▶ _O que se pede_
Por favor, continue o trecho sobre progresso, tecnologia e meio ambiente nos países ricos, começando logo após a última frase.

▶ _Trecho para leitura_
****************************************
Progresso e tecnologia. As sociedades
economicamente desenvolvidas têm os meios para cuidar de sua biodiversidade,
para reduzir a poluição da terra e do ar, para proteger e manter limpos os seus
mares e rios. Elas universalizaram o saneamento básico com tecnologias
avançadas de gestão de efluentes, incomparáveis às utilizadas em estações de
tratamento de esgoto do Brasil, por exemplo. Nos países ricos, o ciclo de vida
das mercadorias é planejado; o lixo é classificado, tratado e reciclado; muitos
ecossistemas estão preservados e são desfrutados por uma população com amplas
garantias sociais e com acesso a uma intensa vida cultural.
****************************************
▶ _Registros_
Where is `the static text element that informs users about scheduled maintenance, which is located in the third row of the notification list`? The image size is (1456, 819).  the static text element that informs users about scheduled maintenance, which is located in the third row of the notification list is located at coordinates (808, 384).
****************************************
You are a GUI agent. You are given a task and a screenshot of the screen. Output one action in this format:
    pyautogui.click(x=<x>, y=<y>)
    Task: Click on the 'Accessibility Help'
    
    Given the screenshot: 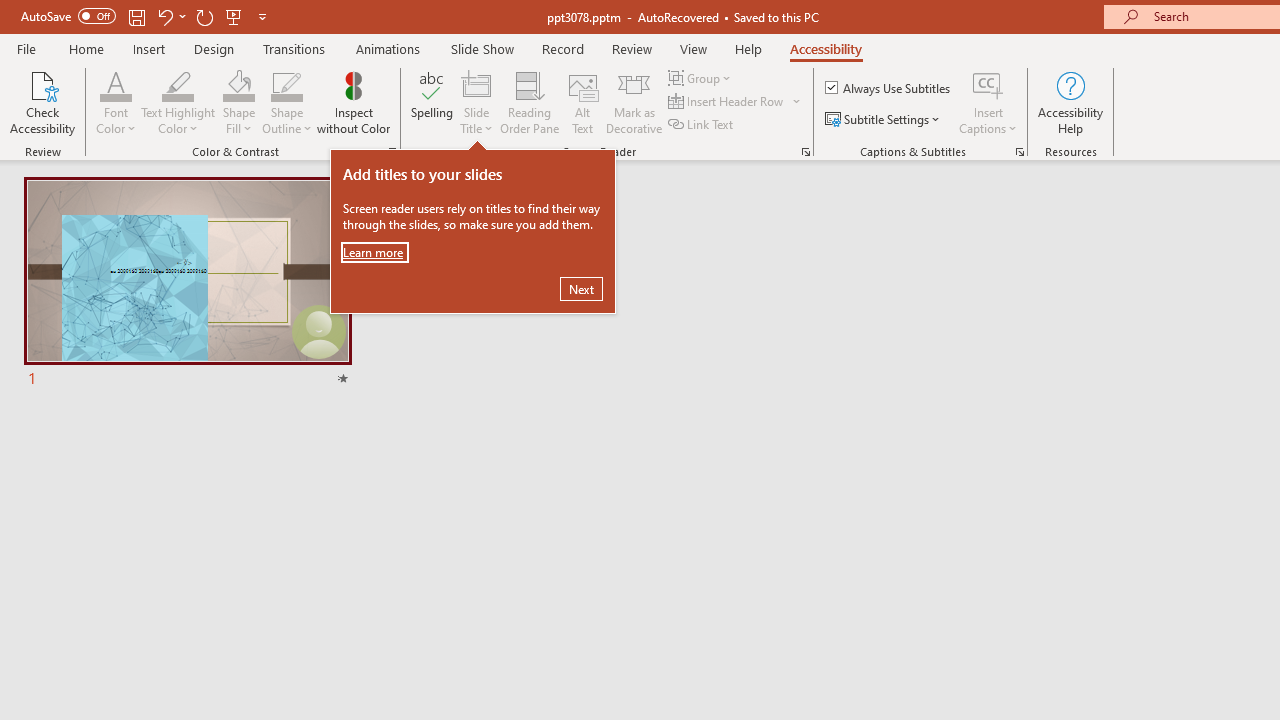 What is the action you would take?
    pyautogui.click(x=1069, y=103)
****************************************
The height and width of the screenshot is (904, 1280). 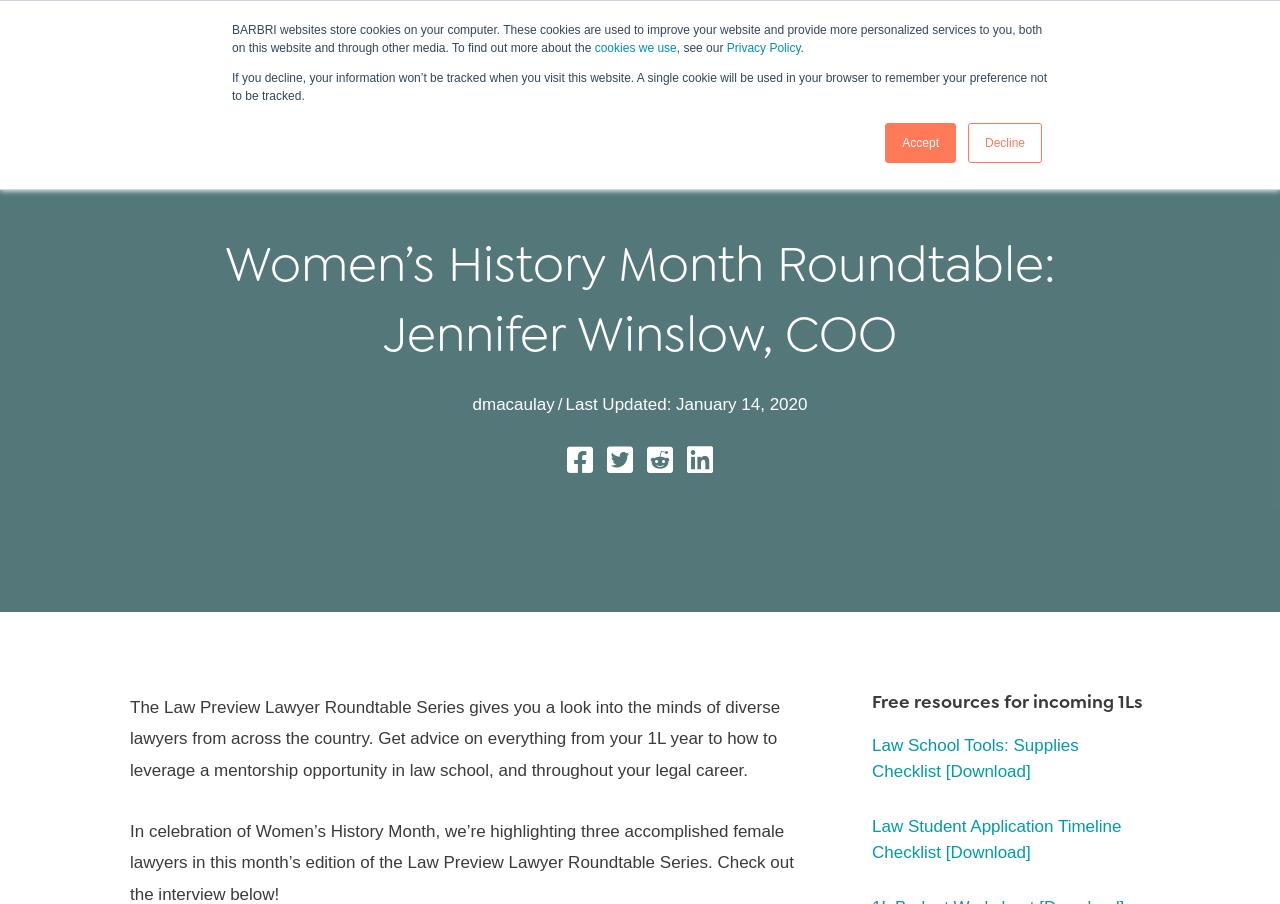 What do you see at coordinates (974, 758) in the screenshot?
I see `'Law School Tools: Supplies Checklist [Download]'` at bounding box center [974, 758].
****************************************
▶ _Resposta esperada_
Ao associar o uso de
insumos modernos na agricultura apenas a seus possíveis efeitos tóxicos, a
encíclica não faz justiça à segurança alimentar conquistada por recordes de
produção. Nem aos ganhos de qualidade nutritiva e sanitária, e à queda no preço
dos alimentos que esses mesmos insumos, frutos de ciência e tecnologia,
permitiram obter beneficiando, sobretudo, os mais pobres. Unilaterais, os
oráculos consultados pelo Papa, não tiveram aqui e alhures o justo equilíbrio. “Para os países pobres, as prioridades devem ser a
erradicação da miséria e o desenvolvimento social dos seus habitantes” (172),
diz o Papa. Como atingir esses objetivos sem crescimento econômico e novas
técnicas e tecnologias? Por consenso?
O Papa Paulo VI
já evocara o tema ambiental, em 1971, na Pacem in
terris. João Paulo II foi o
primeiro a convidar para uma conversão
ecológica, apesar da mídia tratar a ideia como novidade da Laudato Sí. Ele o fez em 2002, ao
assinar com o patriarca de Constantinopla, Bartolomeu I, uma declaração comum
pela salvaguarda da Criação, em Veneza.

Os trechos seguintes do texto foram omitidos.